> **ACTIVITY**:
Each of the entries should be retyped precisely as it appears.

━━━

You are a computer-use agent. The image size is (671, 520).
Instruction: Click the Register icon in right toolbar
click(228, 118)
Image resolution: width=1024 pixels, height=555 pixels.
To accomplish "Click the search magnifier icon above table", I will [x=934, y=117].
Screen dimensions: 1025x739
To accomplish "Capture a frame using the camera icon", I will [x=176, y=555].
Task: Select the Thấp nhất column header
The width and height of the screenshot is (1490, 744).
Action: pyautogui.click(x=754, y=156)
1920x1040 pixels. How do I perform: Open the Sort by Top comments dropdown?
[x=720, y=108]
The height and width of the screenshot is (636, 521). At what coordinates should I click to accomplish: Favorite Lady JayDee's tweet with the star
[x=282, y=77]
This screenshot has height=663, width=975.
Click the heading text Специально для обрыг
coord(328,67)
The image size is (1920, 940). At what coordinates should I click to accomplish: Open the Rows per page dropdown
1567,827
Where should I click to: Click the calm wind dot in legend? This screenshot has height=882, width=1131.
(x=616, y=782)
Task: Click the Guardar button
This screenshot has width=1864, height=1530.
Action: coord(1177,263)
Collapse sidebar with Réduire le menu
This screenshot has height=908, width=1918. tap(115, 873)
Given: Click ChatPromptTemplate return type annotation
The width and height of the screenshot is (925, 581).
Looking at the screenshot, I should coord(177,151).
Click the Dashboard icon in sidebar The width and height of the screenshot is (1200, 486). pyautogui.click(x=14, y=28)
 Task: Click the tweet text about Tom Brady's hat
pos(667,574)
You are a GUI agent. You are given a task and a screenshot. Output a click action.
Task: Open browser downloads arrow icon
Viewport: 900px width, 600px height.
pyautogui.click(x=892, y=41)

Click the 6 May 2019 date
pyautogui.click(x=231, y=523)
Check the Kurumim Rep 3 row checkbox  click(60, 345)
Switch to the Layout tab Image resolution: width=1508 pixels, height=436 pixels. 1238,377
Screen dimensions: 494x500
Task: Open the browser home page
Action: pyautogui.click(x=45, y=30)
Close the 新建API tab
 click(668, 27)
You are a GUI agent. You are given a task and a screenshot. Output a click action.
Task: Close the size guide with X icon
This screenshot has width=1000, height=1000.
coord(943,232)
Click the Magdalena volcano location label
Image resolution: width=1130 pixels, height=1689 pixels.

━━━

> **THE COMPLETED TASK**:
You are a computer-use agent. The image size is (671, 520).
Instruction: Click the Register icon in right toolbar
click(228, 118)
Image resolution: width=1024 pixels, height=555 pixels.
To accomplish "Click the search magnifier icon above table", I will [x=934, y=117].
Screen dimensions: 1025x739
To accomplish "Capture a frame using the camera icon", I will [x=176, y=555].
Task: Select the Thấp nhất column header
The width and height of the screenshot is (1490, 744).
Action: pyautogui.click(x=754, y=156)
1920x1040 pixels. How do I perform: Open the Sort by Top comments dropdown?
[x=720, y=108]
The height and width of the screenshot is (636, 521). At what coordinates should I click to accomplish: Favorite Lady JayDee's tweet with the star
[x=282, y=77]
This screenshot has height=663, width=975.
Click the heading text Специально для обрыг
coord(328,67)
The image size is (1920, 940). At what coordinates should I click to accomplish: Open the Rows per page dropdown
1567,827
Where should I click to: Click the calm wind dot in legend? This screenshot has height=882, width=1131.
(x=616, y=782)
Task: Click the Guardar button
This screenshot has width=1864, height=1530.
Action: coord(1177,263)
Collapse sidebar with Réduire le menu
This screenshot has height=908, width=1918. tap(115, 873)
Given: Click ChatPromptTemplate return type annotation
The width and height of the screenshot is (925, 581).
Looking at the screenshot, I should coord(177,151).
Click the Dashboard icon in sidebar The width and height of the screenshot is (1200, 486). pyautogui.click(x=14, y=28)
 Task: Click the tweet text about Tom Brady's hat
pos(667,574)
You are a GUI agent. You are given a task and a screenshot. Output a click action.
Task: Open browser downloads arrow icon
Viewport: 900px width, 600px height.
pyautogui.click(x=892, y=41)

Click the 6 May 2019 date
pyautogui.click(x=231, y=523)
Check the Kurumim Rep 3 row checkbox  click(60, 345)
Switch to the Layout tab Image resolution: width=1508 pixels, height=436 pixels. 1238,377
Screen dimensions: 494x500
Task: Open the browser home page
Action: pyautogui.click(x=45, y=30)
Close the 新建API tab
 click(668, 27)
You are a GUI agent. You are given a task and a screenshot. Output a click action.
Task: Close the size guide with X icon
This screenshot has width=1000, height=1000.
coord(943,232)
Click the Magdalena volcano location label
Image resolution: width=1130 pixels, height=1689 pixels.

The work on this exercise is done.